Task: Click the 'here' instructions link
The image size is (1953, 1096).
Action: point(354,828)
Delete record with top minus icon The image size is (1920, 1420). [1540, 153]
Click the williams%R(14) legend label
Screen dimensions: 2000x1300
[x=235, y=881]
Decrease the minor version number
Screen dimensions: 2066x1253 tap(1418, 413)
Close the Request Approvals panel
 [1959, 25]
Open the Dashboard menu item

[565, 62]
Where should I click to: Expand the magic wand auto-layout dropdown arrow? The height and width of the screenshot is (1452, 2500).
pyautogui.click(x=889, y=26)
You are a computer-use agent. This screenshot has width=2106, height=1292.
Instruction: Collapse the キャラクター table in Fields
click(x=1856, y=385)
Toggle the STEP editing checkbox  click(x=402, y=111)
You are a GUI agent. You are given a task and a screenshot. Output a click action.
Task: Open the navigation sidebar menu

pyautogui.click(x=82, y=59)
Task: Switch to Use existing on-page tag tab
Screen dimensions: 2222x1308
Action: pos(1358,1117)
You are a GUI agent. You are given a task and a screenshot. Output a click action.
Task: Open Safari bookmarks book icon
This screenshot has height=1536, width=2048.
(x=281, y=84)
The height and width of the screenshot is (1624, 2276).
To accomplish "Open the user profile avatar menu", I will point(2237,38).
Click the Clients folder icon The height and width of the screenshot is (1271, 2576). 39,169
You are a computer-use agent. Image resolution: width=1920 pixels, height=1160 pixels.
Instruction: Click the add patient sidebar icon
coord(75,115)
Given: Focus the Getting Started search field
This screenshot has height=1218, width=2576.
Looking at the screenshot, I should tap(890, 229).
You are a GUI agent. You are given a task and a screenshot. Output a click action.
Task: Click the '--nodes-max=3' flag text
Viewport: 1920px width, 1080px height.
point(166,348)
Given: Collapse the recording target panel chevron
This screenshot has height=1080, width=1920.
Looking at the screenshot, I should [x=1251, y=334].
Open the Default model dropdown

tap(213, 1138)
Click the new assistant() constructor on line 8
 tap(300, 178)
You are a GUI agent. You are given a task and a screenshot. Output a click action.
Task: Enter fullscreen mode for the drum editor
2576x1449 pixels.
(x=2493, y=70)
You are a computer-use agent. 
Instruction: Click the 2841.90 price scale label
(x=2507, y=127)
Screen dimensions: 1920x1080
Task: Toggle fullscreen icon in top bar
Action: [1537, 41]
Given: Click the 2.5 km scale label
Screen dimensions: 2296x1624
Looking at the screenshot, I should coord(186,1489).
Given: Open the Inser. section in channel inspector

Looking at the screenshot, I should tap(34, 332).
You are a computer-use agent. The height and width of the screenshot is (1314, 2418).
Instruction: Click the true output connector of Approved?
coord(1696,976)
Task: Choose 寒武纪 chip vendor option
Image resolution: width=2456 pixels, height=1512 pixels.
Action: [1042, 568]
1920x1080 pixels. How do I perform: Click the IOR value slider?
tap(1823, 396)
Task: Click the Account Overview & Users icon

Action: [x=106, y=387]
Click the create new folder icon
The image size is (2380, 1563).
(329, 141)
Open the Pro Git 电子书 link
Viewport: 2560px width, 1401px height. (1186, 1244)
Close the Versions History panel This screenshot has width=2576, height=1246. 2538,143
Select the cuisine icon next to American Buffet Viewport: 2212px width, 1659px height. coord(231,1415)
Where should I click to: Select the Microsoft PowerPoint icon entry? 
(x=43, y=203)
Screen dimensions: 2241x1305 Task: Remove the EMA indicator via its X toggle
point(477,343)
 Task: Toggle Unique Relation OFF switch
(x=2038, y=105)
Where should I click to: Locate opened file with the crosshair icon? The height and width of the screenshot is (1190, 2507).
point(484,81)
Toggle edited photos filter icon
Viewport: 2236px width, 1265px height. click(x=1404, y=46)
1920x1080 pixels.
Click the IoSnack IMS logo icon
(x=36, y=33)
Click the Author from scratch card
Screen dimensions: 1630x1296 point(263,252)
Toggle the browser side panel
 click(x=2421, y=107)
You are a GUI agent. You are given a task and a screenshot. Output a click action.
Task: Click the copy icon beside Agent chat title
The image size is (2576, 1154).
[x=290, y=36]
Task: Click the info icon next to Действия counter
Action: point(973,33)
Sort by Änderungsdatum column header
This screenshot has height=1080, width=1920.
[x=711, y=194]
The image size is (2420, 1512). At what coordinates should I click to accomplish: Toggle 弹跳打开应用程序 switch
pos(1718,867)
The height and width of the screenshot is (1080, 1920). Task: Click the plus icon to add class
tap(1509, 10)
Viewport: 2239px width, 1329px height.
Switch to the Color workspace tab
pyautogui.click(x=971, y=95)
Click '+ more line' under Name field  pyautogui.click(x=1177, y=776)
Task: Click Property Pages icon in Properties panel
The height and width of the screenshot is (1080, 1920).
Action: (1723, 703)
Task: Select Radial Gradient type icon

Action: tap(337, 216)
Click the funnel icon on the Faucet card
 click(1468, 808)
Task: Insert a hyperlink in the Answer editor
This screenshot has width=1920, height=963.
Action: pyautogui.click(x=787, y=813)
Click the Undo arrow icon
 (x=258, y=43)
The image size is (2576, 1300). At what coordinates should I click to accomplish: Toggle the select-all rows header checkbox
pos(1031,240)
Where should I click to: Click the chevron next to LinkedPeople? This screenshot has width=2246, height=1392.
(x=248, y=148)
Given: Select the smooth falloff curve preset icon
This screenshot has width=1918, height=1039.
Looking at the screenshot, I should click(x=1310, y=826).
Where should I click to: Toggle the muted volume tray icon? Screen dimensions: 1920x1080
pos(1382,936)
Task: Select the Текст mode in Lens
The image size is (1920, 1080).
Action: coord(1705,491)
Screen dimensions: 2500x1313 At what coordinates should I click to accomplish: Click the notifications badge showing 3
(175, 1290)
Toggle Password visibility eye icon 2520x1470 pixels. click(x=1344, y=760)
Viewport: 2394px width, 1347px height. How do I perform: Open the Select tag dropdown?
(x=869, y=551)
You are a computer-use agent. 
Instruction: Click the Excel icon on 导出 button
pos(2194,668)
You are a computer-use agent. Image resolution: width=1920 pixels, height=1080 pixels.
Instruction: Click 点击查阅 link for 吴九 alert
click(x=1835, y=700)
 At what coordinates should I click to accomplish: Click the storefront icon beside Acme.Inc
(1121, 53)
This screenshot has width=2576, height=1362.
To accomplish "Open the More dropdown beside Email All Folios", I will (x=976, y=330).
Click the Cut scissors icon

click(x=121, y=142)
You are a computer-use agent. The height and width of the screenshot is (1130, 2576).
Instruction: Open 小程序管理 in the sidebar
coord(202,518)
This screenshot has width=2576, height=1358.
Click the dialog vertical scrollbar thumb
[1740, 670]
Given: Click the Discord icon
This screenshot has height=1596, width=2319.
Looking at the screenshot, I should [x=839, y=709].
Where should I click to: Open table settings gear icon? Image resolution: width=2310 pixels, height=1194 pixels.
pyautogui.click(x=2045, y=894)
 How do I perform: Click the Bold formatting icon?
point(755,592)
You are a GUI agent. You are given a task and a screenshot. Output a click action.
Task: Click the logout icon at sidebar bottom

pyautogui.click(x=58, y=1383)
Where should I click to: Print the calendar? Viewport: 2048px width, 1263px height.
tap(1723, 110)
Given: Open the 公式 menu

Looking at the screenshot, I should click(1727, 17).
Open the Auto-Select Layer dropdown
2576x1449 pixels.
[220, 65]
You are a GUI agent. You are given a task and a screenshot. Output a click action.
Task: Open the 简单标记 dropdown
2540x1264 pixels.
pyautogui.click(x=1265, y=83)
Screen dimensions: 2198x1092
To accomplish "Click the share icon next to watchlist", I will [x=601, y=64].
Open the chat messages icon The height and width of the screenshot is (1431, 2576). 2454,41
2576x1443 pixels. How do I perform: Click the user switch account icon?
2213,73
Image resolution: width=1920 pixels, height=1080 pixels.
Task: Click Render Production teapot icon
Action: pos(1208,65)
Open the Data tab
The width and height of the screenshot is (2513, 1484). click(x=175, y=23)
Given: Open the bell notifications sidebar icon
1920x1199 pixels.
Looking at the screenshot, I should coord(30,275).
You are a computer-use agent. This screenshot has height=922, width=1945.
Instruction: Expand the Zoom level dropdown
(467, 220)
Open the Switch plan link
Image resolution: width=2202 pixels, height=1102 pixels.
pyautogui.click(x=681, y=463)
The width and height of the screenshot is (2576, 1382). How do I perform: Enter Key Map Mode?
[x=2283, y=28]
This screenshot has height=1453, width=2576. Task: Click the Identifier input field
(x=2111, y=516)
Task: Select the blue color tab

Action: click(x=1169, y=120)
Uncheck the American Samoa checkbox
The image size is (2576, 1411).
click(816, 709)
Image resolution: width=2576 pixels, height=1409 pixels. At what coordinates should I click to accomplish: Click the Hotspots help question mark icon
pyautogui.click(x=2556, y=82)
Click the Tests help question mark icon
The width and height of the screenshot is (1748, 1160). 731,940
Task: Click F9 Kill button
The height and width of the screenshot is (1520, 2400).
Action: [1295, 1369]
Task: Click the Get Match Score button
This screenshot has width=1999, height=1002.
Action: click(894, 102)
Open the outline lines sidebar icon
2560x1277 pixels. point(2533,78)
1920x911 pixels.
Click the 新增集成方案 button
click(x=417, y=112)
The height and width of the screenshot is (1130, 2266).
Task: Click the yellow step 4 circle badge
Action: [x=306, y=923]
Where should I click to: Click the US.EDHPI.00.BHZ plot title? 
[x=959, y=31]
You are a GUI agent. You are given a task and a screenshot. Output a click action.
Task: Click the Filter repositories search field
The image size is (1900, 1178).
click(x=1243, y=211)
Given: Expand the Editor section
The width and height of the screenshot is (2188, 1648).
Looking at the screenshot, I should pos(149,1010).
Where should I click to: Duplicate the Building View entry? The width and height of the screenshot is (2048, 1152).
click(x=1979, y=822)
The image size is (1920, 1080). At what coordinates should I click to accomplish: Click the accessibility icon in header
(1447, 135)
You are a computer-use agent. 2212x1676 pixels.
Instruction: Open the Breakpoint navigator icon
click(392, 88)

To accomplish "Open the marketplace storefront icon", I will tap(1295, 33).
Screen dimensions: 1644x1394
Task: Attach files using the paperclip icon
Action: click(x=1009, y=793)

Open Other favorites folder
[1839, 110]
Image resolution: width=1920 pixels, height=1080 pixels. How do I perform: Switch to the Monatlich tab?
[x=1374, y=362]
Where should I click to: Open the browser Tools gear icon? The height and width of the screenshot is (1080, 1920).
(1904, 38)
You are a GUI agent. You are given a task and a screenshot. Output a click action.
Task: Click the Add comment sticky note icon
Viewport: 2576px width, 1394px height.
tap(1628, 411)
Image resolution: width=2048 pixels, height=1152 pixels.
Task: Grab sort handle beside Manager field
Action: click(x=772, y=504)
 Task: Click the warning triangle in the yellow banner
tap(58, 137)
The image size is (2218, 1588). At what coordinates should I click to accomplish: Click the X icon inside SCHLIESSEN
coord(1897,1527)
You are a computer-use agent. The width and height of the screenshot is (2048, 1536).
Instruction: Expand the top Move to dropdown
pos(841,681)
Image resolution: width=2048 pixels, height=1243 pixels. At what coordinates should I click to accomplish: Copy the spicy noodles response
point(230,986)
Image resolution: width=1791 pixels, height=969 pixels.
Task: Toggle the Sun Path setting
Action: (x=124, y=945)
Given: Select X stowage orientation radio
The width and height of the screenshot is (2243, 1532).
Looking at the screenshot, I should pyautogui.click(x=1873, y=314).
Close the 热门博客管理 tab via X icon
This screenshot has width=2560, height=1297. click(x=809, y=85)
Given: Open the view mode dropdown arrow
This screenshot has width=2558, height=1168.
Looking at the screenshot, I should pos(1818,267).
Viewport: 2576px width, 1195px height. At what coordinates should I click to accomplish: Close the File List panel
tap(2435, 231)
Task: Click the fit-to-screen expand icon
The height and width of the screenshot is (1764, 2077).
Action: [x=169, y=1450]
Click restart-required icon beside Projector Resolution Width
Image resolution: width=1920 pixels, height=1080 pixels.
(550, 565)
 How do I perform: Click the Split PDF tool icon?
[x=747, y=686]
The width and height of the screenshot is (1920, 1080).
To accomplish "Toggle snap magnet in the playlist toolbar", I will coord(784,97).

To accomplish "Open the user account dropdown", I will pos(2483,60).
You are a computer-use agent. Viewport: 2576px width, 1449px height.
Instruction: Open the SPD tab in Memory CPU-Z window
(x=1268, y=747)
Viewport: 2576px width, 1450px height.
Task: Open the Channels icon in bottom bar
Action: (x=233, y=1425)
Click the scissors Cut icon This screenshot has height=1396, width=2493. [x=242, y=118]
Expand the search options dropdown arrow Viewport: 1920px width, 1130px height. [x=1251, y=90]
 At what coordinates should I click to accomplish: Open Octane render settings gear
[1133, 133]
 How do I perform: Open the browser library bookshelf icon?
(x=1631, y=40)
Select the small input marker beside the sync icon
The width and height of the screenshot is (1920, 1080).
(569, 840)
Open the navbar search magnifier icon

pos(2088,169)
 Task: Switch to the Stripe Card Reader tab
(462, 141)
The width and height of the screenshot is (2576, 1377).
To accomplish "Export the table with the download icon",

#####

§ **Your task**:
From the data above, copy out every line with the string "chat" in it.

§ **Answer for the task**:
Task: Click the copy icon beside Agent chat title
Open the chat messages icon The height and width of the screenshot is (1431, 2576). 2454,41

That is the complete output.